The Next Three Days

The Next Three Days

Flawed-but-solid entertainment

By

Originally published on metropolis.co.jp on September 2011

In Paul Haggis’s new film, Russell Crowe plays a Prius-driving junior-college teacher whose wife (Elizabeth Banks) is accused and convicted of murdering her boss, perhaps unjustly. After exhausting all possible appeals, a suicide attempt convinces this milquetoast guy that he must break his spouse out of jail and get her and their young son to safety in a foreign country. There ensues what amounts to a lengthy and logistically complex Felonies-for-Dummies segment, where he looks into things like obtaining fake passports and a gun, breaking into vehicles, falsifying medical records, etc.

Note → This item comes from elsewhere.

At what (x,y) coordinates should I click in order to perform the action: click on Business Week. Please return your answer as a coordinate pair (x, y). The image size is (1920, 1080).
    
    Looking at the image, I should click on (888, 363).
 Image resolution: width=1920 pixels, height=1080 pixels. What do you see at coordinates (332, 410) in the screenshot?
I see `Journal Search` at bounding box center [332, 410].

The guy has more resolve than smarts, and of course no friggin’ idea what he’s doing. But whatever suspense the film generates hinges on this very ineptitude and his inevitable mistakes. What would you do? Then, in the final 30 minutes the movie morphs into a fairly white-knuckle thriller when the breakout attempt is made. The story’s complicated structure relies overmuch on coincidence (a favored device of the director, who also made Crash), but most heist/action films do, and if you can work up the required suspension of disbelief, you’re in for some flawed-but-solid entertainment.